Cable Free Cometh

Researchers dive into wireless charging

By Anca Gagiuc on Mar 27, 2019 in Technology

Charging cables, while a necessity, are something we’d like to never have to use again. That means batteries too. Battery technology, despite the increasing need in the auto industry, is only slowly advancing, but the results show potential.

Researchers have been investing resources into annihilating cables; not long ago researchers from the University of Washington presented a system they named Power over Wi-Fi (PoWiFi). More recently, scientists from MIT and the Technical University of Madrid are looking into a new way of converting energy from Wi-Fi signals into electricity that could power electronics.

Their latest study involves a new kind of rectenna: a device that converts alternative current electromagnetic waves into direct current (DC) electricity. The rectenna uses a flexible radio-frequency antenna which captures electromagnetic waves, including those carrying Wi-Fi, as alternative current (AC) waveforms.

This antenna is then connected to a novel device called rectifier, for which the researchers used a two-dimensional semiconductor just three atoms thick (called molybdenum disulfide—MoS₂), one of the thinnest semiconductors in the world. The AC signal travels into the semiconductor, which converts it into a DC voltage that can be used to power electronic circuits or recharge batteries. In short, this battery-free device passively captures and transforms ubiquitous Wi-Fi signals into useful DC power. Furthermore, the device is flexible and can be set up to cover very large areas.

“What if we could develop electronic systems that we wrap around a bridge or cover an entire highway, or the walls of our office and bring electronic intelligence to everything around us?
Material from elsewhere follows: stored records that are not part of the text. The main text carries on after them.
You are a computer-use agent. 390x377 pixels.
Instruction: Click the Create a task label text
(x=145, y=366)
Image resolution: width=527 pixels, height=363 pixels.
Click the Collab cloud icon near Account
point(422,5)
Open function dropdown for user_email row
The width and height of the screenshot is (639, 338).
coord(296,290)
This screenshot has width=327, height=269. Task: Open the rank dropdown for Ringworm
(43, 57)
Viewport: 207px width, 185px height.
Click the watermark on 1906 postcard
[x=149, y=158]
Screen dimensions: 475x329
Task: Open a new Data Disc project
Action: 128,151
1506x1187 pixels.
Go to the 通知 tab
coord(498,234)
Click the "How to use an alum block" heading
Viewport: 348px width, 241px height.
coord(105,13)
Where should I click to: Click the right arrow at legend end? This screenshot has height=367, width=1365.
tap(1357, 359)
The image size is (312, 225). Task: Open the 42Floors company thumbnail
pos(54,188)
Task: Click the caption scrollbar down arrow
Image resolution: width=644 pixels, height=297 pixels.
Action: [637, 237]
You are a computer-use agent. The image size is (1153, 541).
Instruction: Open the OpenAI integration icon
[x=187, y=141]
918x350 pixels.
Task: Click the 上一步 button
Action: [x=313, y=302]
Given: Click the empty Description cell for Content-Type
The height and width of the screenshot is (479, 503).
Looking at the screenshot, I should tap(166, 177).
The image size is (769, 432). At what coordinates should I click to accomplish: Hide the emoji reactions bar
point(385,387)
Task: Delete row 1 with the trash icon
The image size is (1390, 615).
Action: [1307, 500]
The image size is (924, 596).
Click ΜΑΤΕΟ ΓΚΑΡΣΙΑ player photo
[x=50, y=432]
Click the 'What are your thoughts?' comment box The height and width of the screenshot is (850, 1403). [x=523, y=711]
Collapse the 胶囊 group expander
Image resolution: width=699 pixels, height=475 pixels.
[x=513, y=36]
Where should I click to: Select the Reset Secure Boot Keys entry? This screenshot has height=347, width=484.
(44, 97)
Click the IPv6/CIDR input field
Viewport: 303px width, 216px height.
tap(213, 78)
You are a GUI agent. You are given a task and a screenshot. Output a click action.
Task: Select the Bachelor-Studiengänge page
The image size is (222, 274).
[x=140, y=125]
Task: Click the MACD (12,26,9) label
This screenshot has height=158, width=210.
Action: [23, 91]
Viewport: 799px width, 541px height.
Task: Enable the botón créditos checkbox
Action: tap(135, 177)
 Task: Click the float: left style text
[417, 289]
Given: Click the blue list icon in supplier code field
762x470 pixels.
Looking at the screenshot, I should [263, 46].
How do you provide energy for those electronics?” asked Tomás Palacios, a professor in the Department of Electrical Engineering and Computer Science & director of the MIT/MTL Center for Graphene Devices and 2D Systems in the Microsystems Technology Laboratories. “We have come up with a new way to power the electronics systems of the future—by harvesting Wi-Fi energy in a way that’s easily integrated in large areas—to bring intelligence to every object around us.”

This new rectenna could be used to power flexible and wearable electronics, medical devices and sensors for the Internet of Things. The timing is especially good for major tech firms as currently the smartphone industry is betting big on flexible devices. In the researchers’ experiments, the new device can produce about 40 microwatts of power when exposed to the typical power levels of Wi-Fi signals (around 150 microwatts), more than enough to light up a LED or drive silicon chips.

The rectenna’s flexibility comes with new perks: it can be deployed over large areas (think wallpaper), but also in small, portable devices such as the above-mentioned flexible smartphones. Another field of activity would be medicine as the technology could be applied in medical implants and swallowable sensors—these gizmos need power too but using batteries would be risky as they can leak lithium and that could turn deadly for the patient. “It is much better to harvest energy from the environment to power up these small labs inside the body and communicate data to external computers,” said Jesús Grajal, a researcher at the Technical University of Madrid.

The new rectennas feature more promising properties, among which is the reduction in parasitic capacitance—the tendency of materials in electrical circuits to act like capacitors, storing a certain amount of charge. In AC electronics, this can limit the speed of signal converters and their ability to respond to high frequencies. While this new kind of rectenna also has parasitic capacitance, it is below the magnitude of those developed so far, and this enables the device to capture signals up to 10GHz, including in the range of typical Wi-Fi devices.

“Such a design has allowed a fully flexible device that is fast enough to cover most of the radio-frequency bands used by our daily electronics, including Wi-Fi, Bluetooth, cellular LTE, and many others,” said EECS postdoc Xu Zhang.

The maximum output efficiency for this device stands at 40 percent, depending on the input power of the Wi-Fi input. At the typical Wi-Fi power level, the power efficiency of the rectifier is about 30 percent. For reference, today’s rectennas made from rigid (and more expensive) silicon or gallium arsenide achieve around 50 to 60 percent.

“This very nice teamwork from MIT demonstrates the first real application [of] atomically thin semiconductors for a flexible rectenna for energy harvesting,” said Philip Kim, a professor of physics and applied physics at Harvard University whose research focuses on 2D materials. “I am amazed by the innovative approach that the team has set up to utilize the waste energy from RF power around us.”

So far, the paper has 15 co-authors from MIT, Technical University of Madrid, the Army Research Laboratory, Charles III University of Madrid, Boston University and the University of Southern California. The team plans to improve efficiency and build more complex systems.